A Dry Beans How To

Ever since I started cooking dry beans for myself, canned beans do not taste the same. I’m not going to lie, I do love how effortless it is to cook up some beans from the can in a few minutes, but it is so worth it to cook them from dry. When it comes to the price, taste, and texture of beans, they are definitely the way to go. Another great plus is you can support your local farmers by purchasing the beans they grow right here in Arizona. The process may at first seem time consuming, but it is quite hands off and you can always store any extra in the fridge or freezer!

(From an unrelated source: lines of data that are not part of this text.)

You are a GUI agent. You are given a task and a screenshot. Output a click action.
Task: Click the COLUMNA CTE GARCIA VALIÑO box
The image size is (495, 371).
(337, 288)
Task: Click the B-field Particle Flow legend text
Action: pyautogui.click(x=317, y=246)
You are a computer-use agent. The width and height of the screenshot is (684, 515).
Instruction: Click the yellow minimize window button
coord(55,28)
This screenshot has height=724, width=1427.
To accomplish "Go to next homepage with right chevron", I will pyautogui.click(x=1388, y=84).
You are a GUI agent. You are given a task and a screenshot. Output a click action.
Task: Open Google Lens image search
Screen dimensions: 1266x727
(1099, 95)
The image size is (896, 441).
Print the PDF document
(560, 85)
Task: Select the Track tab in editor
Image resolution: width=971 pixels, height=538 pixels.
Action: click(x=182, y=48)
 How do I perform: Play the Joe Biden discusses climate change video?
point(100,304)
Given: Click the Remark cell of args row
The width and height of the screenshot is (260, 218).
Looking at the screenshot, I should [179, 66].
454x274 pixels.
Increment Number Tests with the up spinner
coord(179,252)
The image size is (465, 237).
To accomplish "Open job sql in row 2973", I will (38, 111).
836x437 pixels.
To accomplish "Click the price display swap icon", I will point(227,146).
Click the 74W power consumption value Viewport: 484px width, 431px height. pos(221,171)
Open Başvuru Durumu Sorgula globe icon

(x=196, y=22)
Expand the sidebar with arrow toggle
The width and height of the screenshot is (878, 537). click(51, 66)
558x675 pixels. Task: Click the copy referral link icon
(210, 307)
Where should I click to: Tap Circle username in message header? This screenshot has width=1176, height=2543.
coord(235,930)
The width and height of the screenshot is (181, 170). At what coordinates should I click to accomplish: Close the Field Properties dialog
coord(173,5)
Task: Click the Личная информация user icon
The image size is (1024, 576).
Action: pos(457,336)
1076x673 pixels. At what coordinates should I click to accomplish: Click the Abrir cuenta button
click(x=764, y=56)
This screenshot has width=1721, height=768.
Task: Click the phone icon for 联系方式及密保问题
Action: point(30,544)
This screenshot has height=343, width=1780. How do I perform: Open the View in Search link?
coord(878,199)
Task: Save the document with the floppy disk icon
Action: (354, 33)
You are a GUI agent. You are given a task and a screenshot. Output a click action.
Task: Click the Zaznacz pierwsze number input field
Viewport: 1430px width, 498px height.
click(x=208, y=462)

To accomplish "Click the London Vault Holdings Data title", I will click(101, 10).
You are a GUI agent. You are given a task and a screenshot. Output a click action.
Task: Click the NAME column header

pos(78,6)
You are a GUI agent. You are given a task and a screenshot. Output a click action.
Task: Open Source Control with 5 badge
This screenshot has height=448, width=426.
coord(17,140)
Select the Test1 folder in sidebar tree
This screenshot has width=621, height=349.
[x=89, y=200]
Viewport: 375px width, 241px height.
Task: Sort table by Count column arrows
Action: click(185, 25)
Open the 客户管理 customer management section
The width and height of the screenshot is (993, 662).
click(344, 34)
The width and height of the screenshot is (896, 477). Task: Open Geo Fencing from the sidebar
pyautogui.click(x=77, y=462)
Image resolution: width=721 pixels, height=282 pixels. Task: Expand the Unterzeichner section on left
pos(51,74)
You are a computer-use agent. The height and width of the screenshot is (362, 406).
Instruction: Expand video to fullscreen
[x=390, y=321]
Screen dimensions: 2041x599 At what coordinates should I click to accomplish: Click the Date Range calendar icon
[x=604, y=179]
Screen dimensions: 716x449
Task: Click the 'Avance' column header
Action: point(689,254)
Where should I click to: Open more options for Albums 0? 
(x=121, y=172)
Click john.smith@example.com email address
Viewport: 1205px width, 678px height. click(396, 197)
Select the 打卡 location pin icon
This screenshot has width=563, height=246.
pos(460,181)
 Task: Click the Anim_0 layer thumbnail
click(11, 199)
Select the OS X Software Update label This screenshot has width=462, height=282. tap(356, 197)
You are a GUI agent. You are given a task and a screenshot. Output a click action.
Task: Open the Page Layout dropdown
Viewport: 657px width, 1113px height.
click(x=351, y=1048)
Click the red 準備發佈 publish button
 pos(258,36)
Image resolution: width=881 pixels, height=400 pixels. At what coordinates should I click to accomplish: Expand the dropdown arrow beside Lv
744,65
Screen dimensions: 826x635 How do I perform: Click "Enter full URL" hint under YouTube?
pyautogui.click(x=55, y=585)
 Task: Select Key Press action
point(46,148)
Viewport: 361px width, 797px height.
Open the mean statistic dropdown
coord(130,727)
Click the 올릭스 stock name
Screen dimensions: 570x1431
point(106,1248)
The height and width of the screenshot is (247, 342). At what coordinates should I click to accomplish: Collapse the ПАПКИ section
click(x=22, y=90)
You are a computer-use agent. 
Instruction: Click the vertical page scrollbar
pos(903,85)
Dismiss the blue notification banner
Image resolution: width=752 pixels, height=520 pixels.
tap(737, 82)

I decided to grab a bag of black beans from Crooked Sky Farms over the weekend and cooked some up to make homemade black bean burgers. See my recipe for black burgers here: Homemade Black Bean Burgers

Should you soak dry beans?

Most dry beans will benefit from soaking them in water for 8 hours or overnight. This step is not necessary, but it will help speed up the cooking process of the beans and make them easier to digest. To soak your beans, simply place them in a bowl with 2-3 inches of water covering them and discard any that float to the top. In the morning or after 8 hours, drain and rinse the soaked beans.

If the beans are not soaked, just make sure to rinse them in a strainer to remove any debris before the cooking process.

exceptions from soaking: lentils, split peas, adzuki beans

  • these beans do not need to be soaked over night and have fast cooking times.

The cooking process

Transfer the beans, soaked or not, to a large pot and cover them with 2-3 inches of water. Bring the water to a boil, then reduce the heat to a simmer. Depending on the type of bean and if they were soaked or not, the cooking time will vary. Most beans take 30 minutes, but some can take up to 2 hours or more. Black beans are on the longer cooking time side and usually take about 2 hours to completely cook without being soaked.

As the beans are at a simmer, stir occasionally and remove any foam that rises to the top. If the beans begin to look dry, add more water to the pot so that there is always 2 inches of water covering them.

Check on the beans every 30 minutes or so to see if they are hardy on the outside but soft on the inside. I like to try a couple of beans at a time to see how they are doing, but you can also mash them against the side of the pot in order to check their firmness.

Once the beans are at the right texture, remove them from the heat and let them cool down to room temperature. Then, the beans are ready to be enjoyed!

Seasoning your beans

I always add salt to the water of the beans before the cooking process, but there are many other creative and flavorful ways to season them.

You can always season the beans with herbs and other spices, but my favorite and most sustainable way to season them is to use vegetable scraps. These can range from onion ends, carrot and scallion tops, celery leaves, and more! Next time you are cutting any of these aromatic vegetables, save their scraps in the freezer: you can place these right in the pot while they are cooking. At the end of cooking, make sure to discard any scraps or herbs used.

  • This method helps boost not only the flavor of the beans; it also helps reduce the amount of food waste you are creating by putting the food scraps to good use, and will save you money on herbs and spices.

Storing your cooked beans

Cooked beans can be stored in their cooking liquid in an airtight contained in the fridge for up to a week. You can easily reheat them in the microwave or on low on the stove.

If you make the beans in bulk like I do, you can always store them in the freezer. I typically let them defrost for a couple minutes and reheat them on low on the stove.